Mengele arranged to have special living quarters built for them so they could be monitored. To keep them healthy for his human experimentation, he arranged for them to have more hygienic living conditions, better food and their own bedclothes. Mengele allowed them to keep their own clothes. The taller members of the family were required to carry the dwarfs to the experimentation sites. The family were told that they were to put on a show for the Schutzstaffel (SS) guards at their huge canteen. When the dwarfs arrived, Mengele ordered them strip whilst he spoke about his own ideas about genetics.

The Ovitzes were subjected to various tests. Mengele's team of physicians extracted bone marrow and pulled out teeth and hair to find signs of hereditary disease. They poured hot and cold water in the dwarfs' ears and blinded them with chemical drops. Gynecologists inspected the married women. Eighteen-month-old Shimshon Ovitz was put through the worst ordeals because he had taller parents and was prematurely born. Mengele drew blood from the veins behind his ears and from his fingers on a daily basis, often causing weakness. The Ovitzes also witnessed when two newcomer dwarfs were killed and boiled so their bones could be exhibited in a museum. Mengele also filmed them; this film was not found after the war, and it is possible that he kept it when he fled.

The Ovitzes expected to be killed after Mengele had finished his experiments, but they lived to see the liberation of Auschwitz on 27 January 1945. The Red Army took them to the Soviet Union where they lived in a refugee camp for some time before they were released.

If I was a healthy Jewish girl, 1 meter 70 (Note: 1.70 m) tall, I would have been gassed like the hundreds of thousands of other Jews in my country. So if I ever wondered why I was born a dwarf, my answer would have to be that my handicap, my deformity, was God's only way to keep me alive.
— Perla Ovitz, Giants: The Dwarfs of Auschwitz

==Aftermath==

The Ovitzes traveled on foot for seven months to their home village. They found their home looted, so they moved on, first to the town of Sighet and later to Belgium. In May 1949, they emigrated to Israel, settling in Haifa. They started touring again, achieving success and packing large concert halls. In 1955, they retired and bought a cinema hall.
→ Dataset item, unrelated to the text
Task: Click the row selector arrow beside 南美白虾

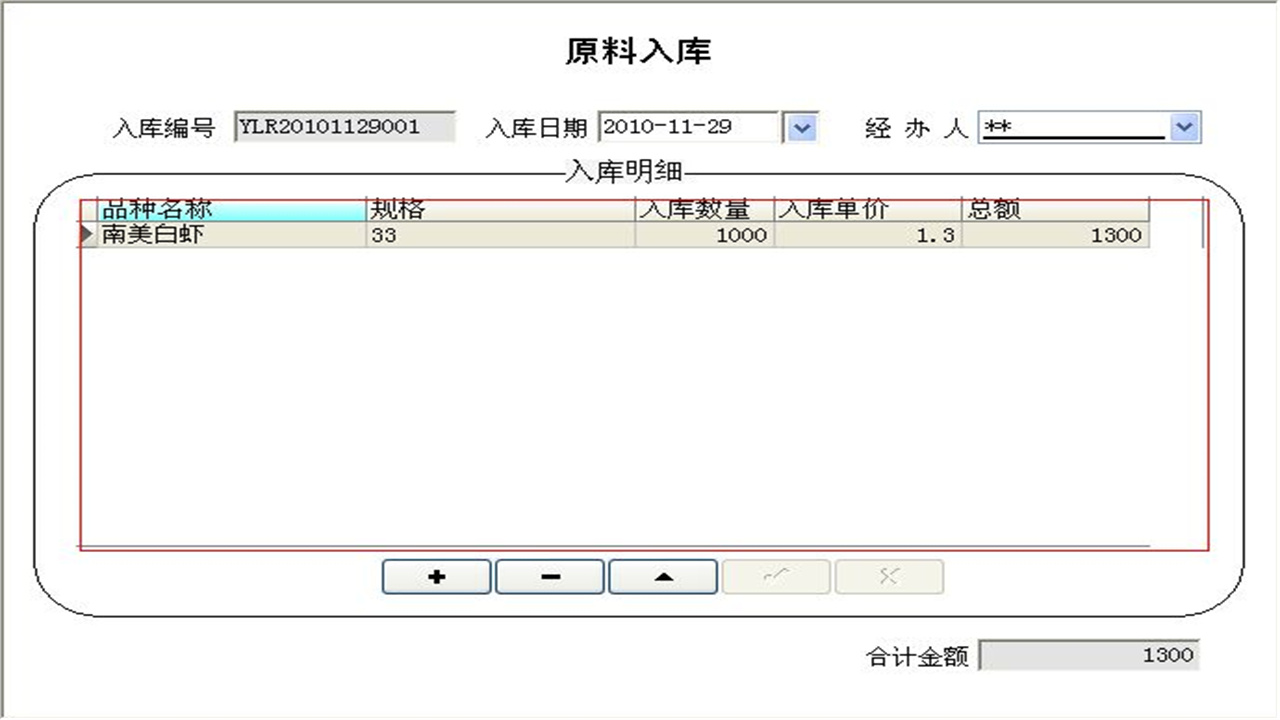Action: [x=85, y=234]
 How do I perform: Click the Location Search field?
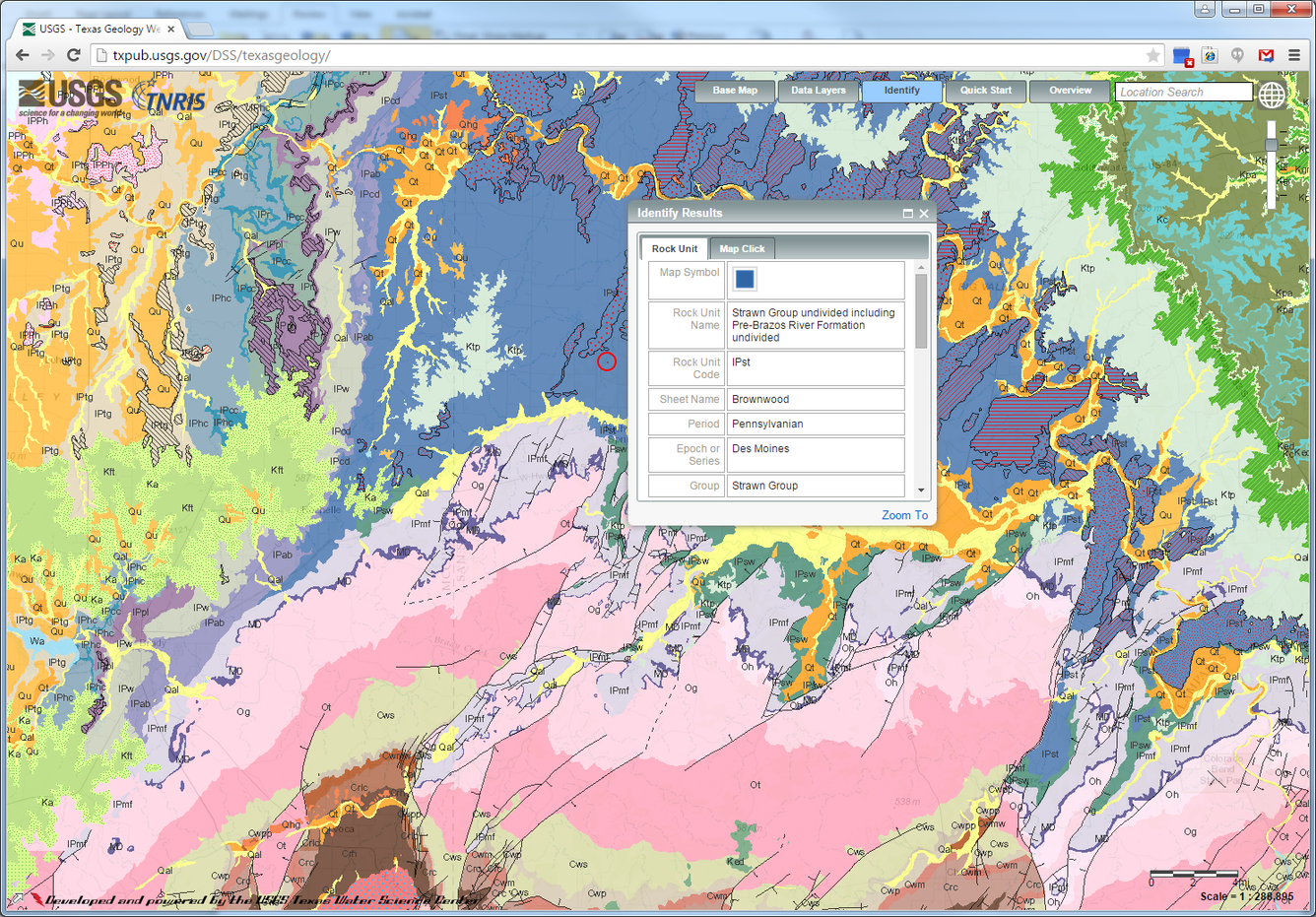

Descendants of the dwarf men of the family were born taller; the women did not become pregnant due to their small pelvises. The firstborn of the dwarfs, Rozika Ovitz, died in 1984 at the age of 98. The last adult dwarf survivor of the family, Perla Ovitz, died in 2001.

==Media==
In March 2013, Warwick Davis presented "The Seven Dwarfs of Auschwitz", an episode of the television series Perspectives on ITV. The episode describes the story of the Ovitz family, including an interview with Perla Ovitz recorded in 1999 for a documentary film, Liebe Perla (German: "Dear Perla").

A fictional version of the family and the cinema in Haifa, Israel, that they ran is featured in the 2010 Israeli film The Matchmaker.